Japan's Nikkei led Thursday's retreat in Asia as the yen held on to its New York gains against the dollar.
In the afternoon, the greenback was worth 102.07 yen, against 102.03 yen late in New York afternoon. This is well down from 102.27 yen in Tokyo earlier Wednesday.
The euro bought $1.3528 and 138.10 yen compared with $1.3532 and 138.06 yen.
SMBC Nikko Securities general manager of equities Hiroichi Nishi said the Nikkei "continues to look top-heavy at 15,000, and will consolidate, pushed down by the dollar's weakness".
On oil markets, the US benchmark, West Texas Intermediate for July delivery, rose 89 cents to $105.29 while Brent crude for July gained $1.13 cents to $111.08.

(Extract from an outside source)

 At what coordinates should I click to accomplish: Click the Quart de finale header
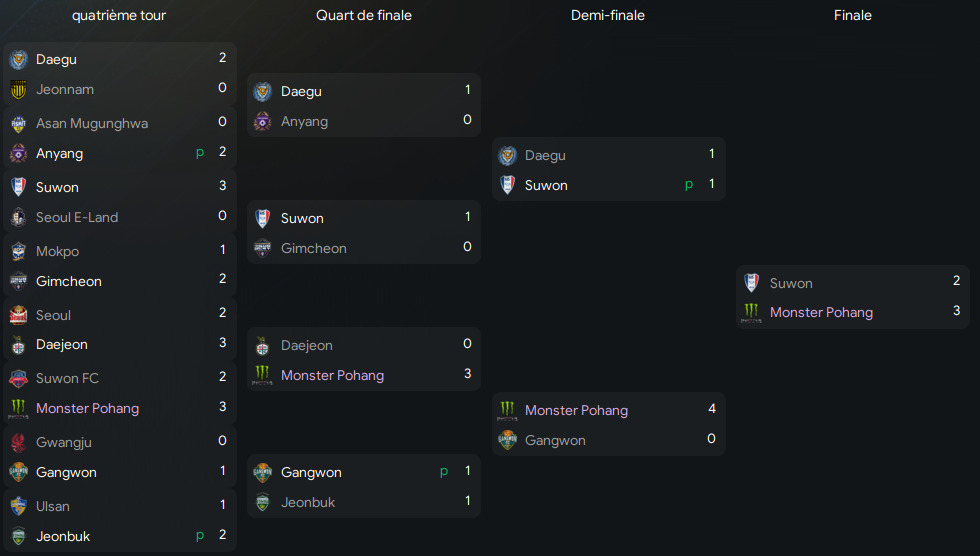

Gold fetched $1,261.19 an ounce at 0805 GMT compared with $1,262.40 late Wednesday.
In other markets:
-- Taipei fell 0.27 per cent, or 25.15 points, to 9,204.65.
Taiwan Semiconductor manufacturing Co. lost 1.2 per cent to T$123.5 while Hon Hai was 1.07 per cent lower at T$93.4.
-- Wellington closed up 0.31 per cent, or 15.96 points, at 5,195.11.
Air New Zealand added 1.79 per cent to NZ$2.27 and Telecom was up 1.12 per cent at NZ$2.715.
-- Bangkok dropped 0.46 per cent, or 6.69 points, to close at 1,457.02
Bangkok Bank shed 1.53 per cent or 3.00 baht to close at 193.50 baht, and PTT Plc fell 1.67 per cent or 5.00 baht to 294.00 baht.
-- Jakarta ended down 0.76 per cent, or 37.54 points, at 4,934.41.
Bank Permata gained 0.38 per cent to 1,335 rupiah, while state miner Aneka Tambang slipped 2.58 per cent to 1,135 rupiah.
-- Kuala Lumpur fell 0.25 per cent, or 4.51 points, to 1,873.87.
Utility Tenaga Nasional lost 1.0 per cent to 11.66 ringgit, while Telekom Malaysia shed 1.1 per cent to 6.19. Public Bank gained 0.3 per cent to 20.84 ringgit.
-- Singapore edged up 0.09 per cent, or 2.97 points, to 3,293.01.
Singapore Airlines inched ahead 0.09 per cent to S$10.62 while real estate developer CapitaLand gained 0.31 per cent to S$3.24.
-- Mumbai rose 0.40 per cent, or 102.32 points, to 25,576.21 points.
Rating agency Crisil climbed 9.77 per cent to 1,560.05 rupees, while Godrej Industries rose 6.37 per cent to 345.00 rupees.
-- Manila was closed for a public holiday.